House and Senate committees this month without opposition approved a free trade agreement with Bahrain, showing support that is typical for Middle Eastern countries but in stark contrast to pacts in Latin America.
The relatively easy road for Middle Eastern countries is due at least in part to their limited impact on the U.S. economy, coupled with a high foreign policy profile.
Limited trade means fewer threats to U.S. jobs, while the region’s links to terrorism make most lawmakers reluctant to vote against a potential economic helping hand.
“These agreements are one part trade and nine parts foreign policy. A large majority of members … can see the value in building commercial ties to Muslim countries in the Middle East,” said Dan Griswold, director of the Center for Trade Policy Studies at the Cato Institute, a Washington think tank that supports free trade.
“In addition, these agreements face little opposition for a perverse reason — because they involve little trade, they arouse virtually no noisy special interests,” he added.
Opponents of the pacts acknowledge similar factors.
“It’s a combination of things.

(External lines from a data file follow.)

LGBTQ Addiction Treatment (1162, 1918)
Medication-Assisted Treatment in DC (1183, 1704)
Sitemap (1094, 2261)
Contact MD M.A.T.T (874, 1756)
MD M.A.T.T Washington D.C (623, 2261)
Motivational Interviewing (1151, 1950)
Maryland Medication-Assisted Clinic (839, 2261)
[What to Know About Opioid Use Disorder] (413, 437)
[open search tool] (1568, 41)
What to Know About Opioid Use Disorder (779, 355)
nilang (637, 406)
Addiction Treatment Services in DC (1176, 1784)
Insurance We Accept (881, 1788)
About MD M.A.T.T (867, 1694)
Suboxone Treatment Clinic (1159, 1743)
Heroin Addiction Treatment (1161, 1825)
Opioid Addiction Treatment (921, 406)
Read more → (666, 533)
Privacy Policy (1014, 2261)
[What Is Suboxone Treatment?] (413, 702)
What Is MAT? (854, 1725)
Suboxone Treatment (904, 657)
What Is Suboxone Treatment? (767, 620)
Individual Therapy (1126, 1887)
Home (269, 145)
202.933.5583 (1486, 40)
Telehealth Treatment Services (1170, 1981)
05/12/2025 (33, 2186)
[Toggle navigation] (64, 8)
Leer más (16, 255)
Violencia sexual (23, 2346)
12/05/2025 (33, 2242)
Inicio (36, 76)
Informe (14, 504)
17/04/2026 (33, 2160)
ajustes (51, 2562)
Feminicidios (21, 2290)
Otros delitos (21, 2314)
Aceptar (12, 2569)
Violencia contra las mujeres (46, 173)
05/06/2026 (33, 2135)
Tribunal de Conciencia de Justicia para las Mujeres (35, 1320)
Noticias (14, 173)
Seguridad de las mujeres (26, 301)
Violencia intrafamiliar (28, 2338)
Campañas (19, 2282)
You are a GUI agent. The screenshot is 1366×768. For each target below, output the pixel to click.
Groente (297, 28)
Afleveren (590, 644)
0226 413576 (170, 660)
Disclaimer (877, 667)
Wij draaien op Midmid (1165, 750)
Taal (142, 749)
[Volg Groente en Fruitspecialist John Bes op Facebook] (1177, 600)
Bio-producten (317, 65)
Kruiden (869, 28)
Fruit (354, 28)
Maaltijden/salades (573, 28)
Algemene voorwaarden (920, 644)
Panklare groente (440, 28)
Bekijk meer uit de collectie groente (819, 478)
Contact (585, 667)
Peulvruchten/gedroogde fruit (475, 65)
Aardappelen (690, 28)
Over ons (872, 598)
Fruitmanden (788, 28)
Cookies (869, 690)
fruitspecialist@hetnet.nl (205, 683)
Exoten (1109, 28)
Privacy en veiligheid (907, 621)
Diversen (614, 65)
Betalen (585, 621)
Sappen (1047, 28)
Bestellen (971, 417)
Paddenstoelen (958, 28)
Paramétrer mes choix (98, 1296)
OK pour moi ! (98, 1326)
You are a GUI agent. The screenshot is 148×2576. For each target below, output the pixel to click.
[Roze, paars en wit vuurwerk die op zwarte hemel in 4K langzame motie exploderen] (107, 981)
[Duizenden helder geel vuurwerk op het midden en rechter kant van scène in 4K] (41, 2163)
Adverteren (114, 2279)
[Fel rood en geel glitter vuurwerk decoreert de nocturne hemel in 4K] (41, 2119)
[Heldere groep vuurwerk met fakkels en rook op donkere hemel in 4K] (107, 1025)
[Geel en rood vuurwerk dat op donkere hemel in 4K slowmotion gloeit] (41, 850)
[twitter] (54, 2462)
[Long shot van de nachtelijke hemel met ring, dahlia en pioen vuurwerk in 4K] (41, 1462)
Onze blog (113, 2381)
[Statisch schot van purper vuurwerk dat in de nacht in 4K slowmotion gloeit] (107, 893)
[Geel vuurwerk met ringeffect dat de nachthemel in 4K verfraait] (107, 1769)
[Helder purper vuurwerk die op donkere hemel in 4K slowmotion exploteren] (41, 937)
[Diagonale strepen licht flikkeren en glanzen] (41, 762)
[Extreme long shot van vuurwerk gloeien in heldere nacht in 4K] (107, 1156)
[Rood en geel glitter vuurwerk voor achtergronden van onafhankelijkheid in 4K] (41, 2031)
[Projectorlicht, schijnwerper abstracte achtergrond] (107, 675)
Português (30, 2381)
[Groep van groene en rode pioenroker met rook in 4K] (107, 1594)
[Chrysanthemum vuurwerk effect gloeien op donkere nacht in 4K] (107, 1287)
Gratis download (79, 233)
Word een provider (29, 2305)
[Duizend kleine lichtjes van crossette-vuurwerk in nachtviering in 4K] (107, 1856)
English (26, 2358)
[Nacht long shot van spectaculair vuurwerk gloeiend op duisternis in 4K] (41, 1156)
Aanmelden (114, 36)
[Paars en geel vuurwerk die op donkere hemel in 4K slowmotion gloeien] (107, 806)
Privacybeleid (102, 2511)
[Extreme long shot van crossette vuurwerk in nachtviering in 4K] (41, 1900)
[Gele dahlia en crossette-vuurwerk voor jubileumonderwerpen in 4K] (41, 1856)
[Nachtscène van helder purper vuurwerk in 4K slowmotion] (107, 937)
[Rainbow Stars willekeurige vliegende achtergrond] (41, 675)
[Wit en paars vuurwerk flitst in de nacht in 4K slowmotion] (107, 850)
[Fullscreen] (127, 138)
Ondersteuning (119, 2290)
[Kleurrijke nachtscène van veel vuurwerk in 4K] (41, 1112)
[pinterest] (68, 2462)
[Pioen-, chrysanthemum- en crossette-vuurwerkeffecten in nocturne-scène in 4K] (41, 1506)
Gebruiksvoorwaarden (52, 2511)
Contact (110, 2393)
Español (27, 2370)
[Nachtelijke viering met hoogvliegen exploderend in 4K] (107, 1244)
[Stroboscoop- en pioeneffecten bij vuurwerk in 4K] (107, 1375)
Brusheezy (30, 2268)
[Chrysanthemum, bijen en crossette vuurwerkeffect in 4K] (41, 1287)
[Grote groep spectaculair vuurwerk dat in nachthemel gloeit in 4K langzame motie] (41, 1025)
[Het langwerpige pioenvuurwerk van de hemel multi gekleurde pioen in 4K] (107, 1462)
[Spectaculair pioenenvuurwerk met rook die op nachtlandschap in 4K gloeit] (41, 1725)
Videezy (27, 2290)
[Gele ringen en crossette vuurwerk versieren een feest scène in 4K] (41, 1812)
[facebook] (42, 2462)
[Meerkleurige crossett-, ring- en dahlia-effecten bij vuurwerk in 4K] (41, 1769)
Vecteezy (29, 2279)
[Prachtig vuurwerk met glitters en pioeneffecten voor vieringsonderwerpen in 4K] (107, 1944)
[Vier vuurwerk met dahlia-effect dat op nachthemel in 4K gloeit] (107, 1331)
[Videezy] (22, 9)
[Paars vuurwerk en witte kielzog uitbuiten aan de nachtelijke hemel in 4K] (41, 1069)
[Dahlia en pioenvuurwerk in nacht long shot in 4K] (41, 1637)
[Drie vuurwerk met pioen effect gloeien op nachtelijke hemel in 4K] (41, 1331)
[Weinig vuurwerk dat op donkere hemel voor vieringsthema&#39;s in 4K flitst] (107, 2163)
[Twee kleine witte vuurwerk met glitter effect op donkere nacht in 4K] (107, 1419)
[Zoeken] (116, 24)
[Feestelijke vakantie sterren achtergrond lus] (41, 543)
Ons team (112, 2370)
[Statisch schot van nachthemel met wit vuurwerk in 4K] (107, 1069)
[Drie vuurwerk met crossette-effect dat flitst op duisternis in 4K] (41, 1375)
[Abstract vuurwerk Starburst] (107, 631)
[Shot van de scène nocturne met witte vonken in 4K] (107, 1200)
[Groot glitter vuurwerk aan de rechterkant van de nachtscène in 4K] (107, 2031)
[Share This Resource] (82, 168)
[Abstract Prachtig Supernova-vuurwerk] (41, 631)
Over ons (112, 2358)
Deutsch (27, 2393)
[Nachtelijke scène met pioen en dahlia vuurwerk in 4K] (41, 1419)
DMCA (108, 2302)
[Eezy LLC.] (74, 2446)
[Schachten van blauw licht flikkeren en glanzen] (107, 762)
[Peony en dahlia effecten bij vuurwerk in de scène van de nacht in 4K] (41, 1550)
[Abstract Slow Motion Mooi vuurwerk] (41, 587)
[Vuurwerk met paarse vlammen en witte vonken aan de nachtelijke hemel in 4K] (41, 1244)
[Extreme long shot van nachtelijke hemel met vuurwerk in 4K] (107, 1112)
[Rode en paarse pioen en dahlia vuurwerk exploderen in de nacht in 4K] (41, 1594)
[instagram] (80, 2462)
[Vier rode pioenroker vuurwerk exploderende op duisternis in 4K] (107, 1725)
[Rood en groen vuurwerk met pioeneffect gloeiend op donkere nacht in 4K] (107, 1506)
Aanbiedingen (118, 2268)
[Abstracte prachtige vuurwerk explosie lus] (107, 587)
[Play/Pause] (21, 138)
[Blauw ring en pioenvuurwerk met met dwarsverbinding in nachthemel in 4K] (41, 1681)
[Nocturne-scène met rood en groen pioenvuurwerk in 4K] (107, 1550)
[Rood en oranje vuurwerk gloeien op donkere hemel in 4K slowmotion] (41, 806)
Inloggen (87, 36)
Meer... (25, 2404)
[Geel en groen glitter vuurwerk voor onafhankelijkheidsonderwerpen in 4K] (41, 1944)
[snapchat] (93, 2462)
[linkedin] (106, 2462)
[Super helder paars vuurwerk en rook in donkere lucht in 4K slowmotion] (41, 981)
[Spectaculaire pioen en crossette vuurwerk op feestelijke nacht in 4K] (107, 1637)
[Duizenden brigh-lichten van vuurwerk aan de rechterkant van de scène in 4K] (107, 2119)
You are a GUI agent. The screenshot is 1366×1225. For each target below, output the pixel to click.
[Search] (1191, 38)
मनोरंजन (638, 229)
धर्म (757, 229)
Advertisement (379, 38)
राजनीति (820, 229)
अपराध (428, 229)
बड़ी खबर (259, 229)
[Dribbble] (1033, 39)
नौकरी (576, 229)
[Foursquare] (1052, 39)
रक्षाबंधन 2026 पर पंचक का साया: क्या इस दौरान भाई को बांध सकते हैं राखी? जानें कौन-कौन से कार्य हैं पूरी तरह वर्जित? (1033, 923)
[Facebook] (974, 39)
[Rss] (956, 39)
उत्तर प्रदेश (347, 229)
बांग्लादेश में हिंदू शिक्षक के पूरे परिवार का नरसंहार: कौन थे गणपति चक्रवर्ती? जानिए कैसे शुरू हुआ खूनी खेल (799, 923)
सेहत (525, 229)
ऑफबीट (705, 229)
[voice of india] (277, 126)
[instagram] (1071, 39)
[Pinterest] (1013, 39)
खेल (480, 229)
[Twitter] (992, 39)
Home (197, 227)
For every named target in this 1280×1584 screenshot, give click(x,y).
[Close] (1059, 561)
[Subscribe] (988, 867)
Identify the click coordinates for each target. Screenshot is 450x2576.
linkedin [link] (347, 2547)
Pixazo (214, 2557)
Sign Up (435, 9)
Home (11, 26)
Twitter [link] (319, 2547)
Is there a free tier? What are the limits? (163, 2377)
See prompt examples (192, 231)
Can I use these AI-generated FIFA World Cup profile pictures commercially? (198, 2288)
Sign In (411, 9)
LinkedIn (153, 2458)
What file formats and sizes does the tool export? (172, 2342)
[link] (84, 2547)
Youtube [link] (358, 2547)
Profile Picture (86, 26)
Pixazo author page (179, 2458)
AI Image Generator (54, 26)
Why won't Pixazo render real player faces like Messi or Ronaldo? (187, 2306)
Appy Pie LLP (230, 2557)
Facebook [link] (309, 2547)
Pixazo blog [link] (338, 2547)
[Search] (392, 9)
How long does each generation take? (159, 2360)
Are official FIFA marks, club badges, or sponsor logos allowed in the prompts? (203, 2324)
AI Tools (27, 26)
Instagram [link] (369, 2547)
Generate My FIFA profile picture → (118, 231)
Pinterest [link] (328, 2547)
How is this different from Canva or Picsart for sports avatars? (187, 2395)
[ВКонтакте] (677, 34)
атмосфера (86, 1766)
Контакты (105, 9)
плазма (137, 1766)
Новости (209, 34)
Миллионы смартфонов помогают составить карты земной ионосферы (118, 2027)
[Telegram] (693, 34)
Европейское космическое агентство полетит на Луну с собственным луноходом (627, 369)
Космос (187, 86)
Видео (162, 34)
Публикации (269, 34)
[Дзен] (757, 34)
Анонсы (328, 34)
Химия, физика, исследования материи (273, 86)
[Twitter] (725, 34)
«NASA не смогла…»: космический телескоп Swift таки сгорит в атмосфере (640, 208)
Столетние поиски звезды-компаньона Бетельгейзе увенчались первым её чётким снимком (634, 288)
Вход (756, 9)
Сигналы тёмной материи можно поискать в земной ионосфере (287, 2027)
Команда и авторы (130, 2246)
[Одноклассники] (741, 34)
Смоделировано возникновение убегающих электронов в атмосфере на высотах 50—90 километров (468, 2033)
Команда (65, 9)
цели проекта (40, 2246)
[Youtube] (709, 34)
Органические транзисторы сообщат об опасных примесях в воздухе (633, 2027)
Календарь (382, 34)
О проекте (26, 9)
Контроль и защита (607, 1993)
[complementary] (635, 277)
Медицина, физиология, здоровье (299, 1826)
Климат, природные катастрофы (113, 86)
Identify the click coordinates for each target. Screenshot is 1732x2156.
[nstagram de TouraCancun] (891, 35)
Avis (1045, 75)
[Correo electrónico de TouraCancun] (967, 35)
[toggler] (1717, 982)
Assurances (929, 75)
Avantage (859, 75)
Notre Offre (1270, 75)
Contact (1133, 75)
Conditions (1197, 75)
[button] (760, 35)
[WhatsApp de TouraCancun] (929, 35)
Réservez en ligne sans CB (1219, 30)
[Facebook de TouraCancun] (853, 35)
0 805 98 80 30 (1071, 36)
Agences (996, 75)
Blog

It is a question about the state of worker rights, a question about the economic impact. And for many members of Congress there are foreign policy issues as well,” said Thea Lee, policy adviser at the AFL-CIO, a labor federation that opposes the Bush administration’s trade agenda.
The AFL-CIO and its Democratic allies in the House came closest to stopping the Central American Free Trade Agreement, a pact with Costa Rica, El Salvador, Guatemala, Honduras, Nicaragua and the Dominican Republic. The House in July approved CAFTA by a two-vote margin after a bruising legislative battle.
When asked if the Andean Free Trade Agreement, which is being negotiated with Peru, Ecuador and Colombia, would spur the same kind of fight, Ms. Lee said it likely would.
While the AFL-CIO also has formally opposed Morocco and Bahrain, and plans to oppose deals with Oman and the United Arab Emirates, it does so with less zeal than the projects in the Americas.
Countries like Morocco, however, are not workers’ paradises.
“An estimated 36,000 children work as junior artisans in the handicraft industry, many of them working as apprentices before they reach 12 years of age and under substandard health and safety conditions,” the U.S. Labor Department said in a 2004 report.
Labor also said girls sometimes work in “adoptive servitude,” girls and boys working as domestic servants and street vendors are increasingly targets of child sex tourism, and children are sometimes “rented” out by their parents to other adults to beg.
The House in July 2004 approved the U.S.-Morocco pact 323-99, while the Senate gave unanimous approval. Bahrain may receive more support.
“There is a desire to move forward with peace through economics,” said Rep. Benjamin L. Cardin, Maryland Democrat and his party’s ranking member on the Ways and Means trade subcommittee.